## Problem:
Reproduce the passage below on Anne Tyler's 'Vinegar Girl' word for word, in full.
··· Passage
Perhaps no author has ever been interpreted and reinterpreted as often as William Shakespeare. The universality of the tales told by the Bard open the door for a wide variety of different perspectives.

The latest to take literary liberties with Shakespeare's work are the folks at Hogarth, an imprint of the Crown Publishing Group. As part of the ongoing Hogarth Shakespeare series, contemporary novelists are reimagining some of Shakespeare's most beloved works. The first two in the series were written by Jeanette Winterson and Howard Jacobson, who tackled 'The Winter's Tale' and 'The Merchant of Venice' respectively.

The third 'Vinegar Girl' (Hogarth, $25), inspired by 'The Taming of the Shrew' comes from the pen of award-winning author Anne Tyler.

Kate Battista isn't sure how her life arrived at this place. She's a college dropout, working as a teaching assistant at a preschool; her forthright speech and no-nonsense attitude make her popular with the students but decidedly less so with the well-aged teachers. She lives at home, keeping house for her family her eccentric, absent-minded scientist father and her bubbly, years-younger teenaged sister and generally wondering where it all went wrong.
······
··· Given information
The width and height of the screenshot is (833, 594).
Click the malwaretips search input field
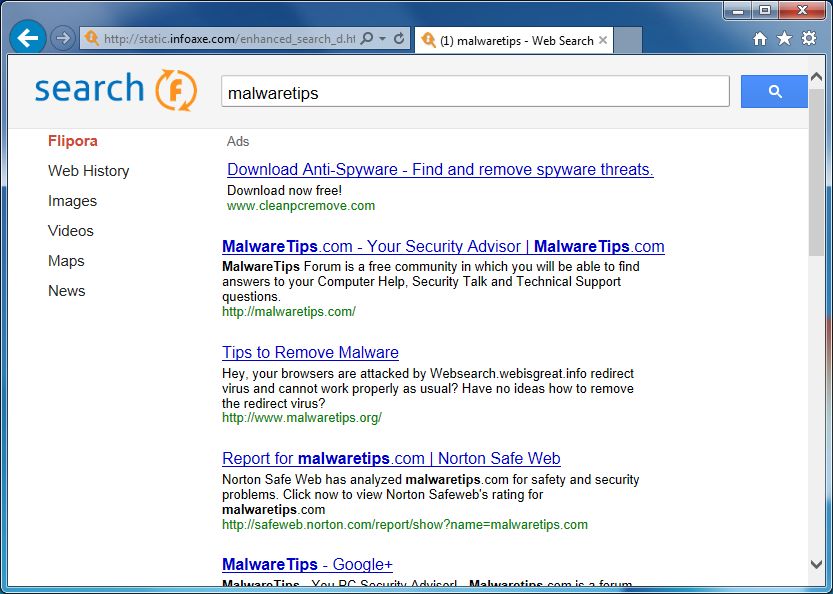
······
## Written response:
Perhaps no author has ever been interpreted and reinterpreted as often as William Shakespeare. The universality of the tales told by the Bard open the door for a wide variety of different perspectives.

The latest to take literary liberties with Shakespeare's work are the folks at Hogarth, an imprint of the Crown Publishing Group. As part of the ongoing Hogarth Shakespeare series, contemporary novelists are reimagining some of Shakespeare's most beloved works. The first two in the series were written by Jeanette Winterson and Howard Jacobson, who tackled 'The Winter's Tale' and 'The Merchant of Venice' respectively.

The third 'Vinegar Girl' (Hogarth, $25), inspired by 'The Taming of the Shrew' comes from the pen of award-winning author Anne Tyler.

Kate Battista isn't sure how her life arrived at this place. She's a college dropout, working as a teaching assistant at a preschool; her forthright speech and no-nonsense attitude make her popular with the students but decidedly less so with the well-aged teachers. She lives at home, keeping house for her family her eccentric, absent-minded scientist father and her bubbly, years-younger teenaged sister and generally wondering where it all went wrong.